In what follows, I will give my own slant on his findings – which concentrate on the technologies involved.
First of all – Electricity, the gradual development of which would eventually overshadow everything else, with the Computer. But its first impact was in the Telegraph and the Telephone. Which were largely responsible for the collapse of the Modern World late in the 19th Century.
This is an outlandish claim – allow me to substantiate it.
The reason for this was simple – Information, which had been limited by the time required to physically move across the world (it could take months to just cross the Atlantic Ocean) was sudden accomplished in less than a second! Space and time no longer mattered!
And we poor species, who had evolved in a Stone Age, had no way of comprehending this. Our social development had lagged far behind our technological development. There were some (perhaps twenty percent of the population) who could comprehend this. But the mass of people (and they had become a mass by then) simply went crazy. And they have never recovered.
That is my summary of the social developments due to Industrialization – rampant craziness, and nearly constant war.
I return to what Boorstin called The Graphic Revolution – the combination of Electricity and Photography – a very potent combination. I have spoken of the Telegraph. Soon photographs were being transmitted on it and appearing in the newspapers. People were fascinated. The world was being recreated right in front of their eyes!
Let me repeat that – people were taking the place of God – and becoming demigods themselves! This was a development they could not resist!
So far, Electricity had been limited to the transmission of Information – even though this was long before our present Age of Information. Soon, it would also be used for Power - at first mainly in light bulbs (or arc-lights) to replace the existing gas lighting. The development of long-distance electrical power networks was a long time coming, and depended on a number of other developments – such as as the use of alternating current instead of direct current (the kind favored by Edison).
It took a long time for business to replace the mechanical power transmission in factories with electric motors. And also for homes to use electrical appliances – the Refrigerator only became common in the Fifties, when it replaced the icebox.
But meanwhile (note how many overlapping events were going on) another event was happening that would have enormous implications. The development of the Movies (or the Cinema, in Europe).
My own father was a home movie maker (8 mm) in the Thirties (when, as a Marine, he was part of an occupation of Haiti) and in WWII and the Forties. He also operated a Photography studio.
He told me once that when his Marine Corp buddies were visiting a local brothel (a common occurrence at the time) he took the Madam’s daughter to the Movies. Everyone went to the Movies at least once a week during the Depression. And movie stars, and news of their lives, were eagerly consumed.
But – in another overlapping development – the Radio appeared. Mass communications became an integral part of people’s lives.

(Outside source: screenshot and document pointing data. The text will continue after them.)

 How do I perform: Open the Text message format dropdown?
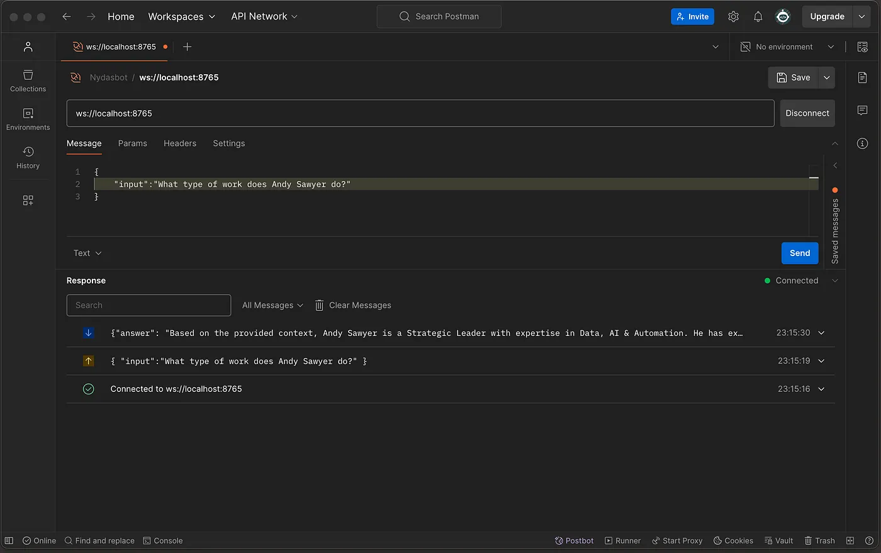coord(87,253)
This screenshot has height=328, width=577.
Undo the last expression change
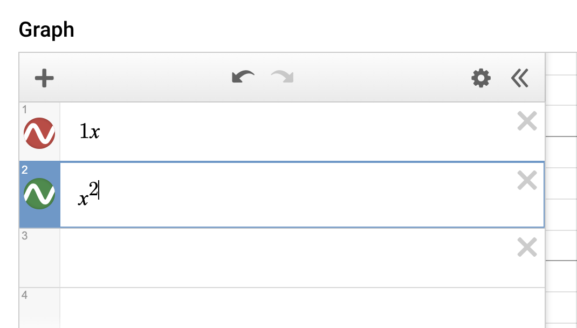pyautogui.click(x=243, y=78)
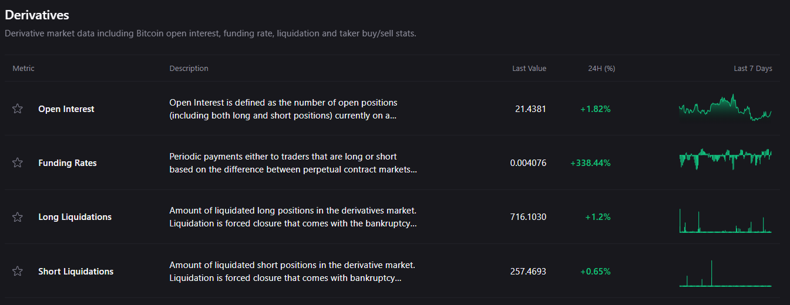Image resolution: width=790 pixels, height=305 pixels.
Task: Open the Funding Rates metric page
Action: coord(67,163)
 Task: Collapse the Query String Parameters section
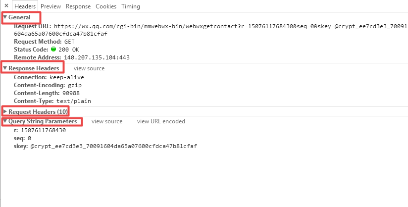pos(5,121)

This, and the Movies became the twin technologies of Nazism.
Electronics was also born – another development of Electricity – just in time for WWII. The key component here was the vacuum tube (of many different kinds) – the miracle device of its time.

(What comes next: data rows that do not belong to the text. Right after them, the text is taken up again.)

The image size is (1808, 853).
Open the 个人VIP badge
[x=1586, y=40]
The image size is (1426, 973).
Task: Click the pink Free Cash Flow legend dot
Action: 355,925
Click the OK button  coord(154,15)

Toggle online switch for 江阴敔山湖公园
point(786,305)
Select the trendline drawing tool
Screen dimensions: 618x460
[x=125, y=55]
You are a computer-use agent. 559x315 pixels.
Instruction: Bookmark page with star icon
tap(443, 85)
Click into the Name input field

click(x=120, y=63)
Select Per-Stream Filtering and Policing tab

The Automobile – a BIG development – had also been changing everything. This was the combination of two technologies – the Internal Combustion Engine (which eventually replaced the Steam Engine, even on the Railroads) and the Pneumatic Tire. And also the publicly-owned hard-surfaced roads without which they would have been useless. These replaced the Railroad lines, which were all privately-owned.
American society changed itself completely to accommodate the Car. My Father’s father died in his barn with his beloved horses. My father died in his beloved car.
The world was not only becoming complicated – it had become complex (many different forces acting on each other at the same time). This in itself was not a problem, people had always lived in a complex world. And were used to thinking of many things acting at the same time.
But with so many new developments going on all over the place, people were overwhelmed – and unable to notice hardly anything – while thinking they were noticing everything - as they were constantly told by the Media.
A very important development in itself.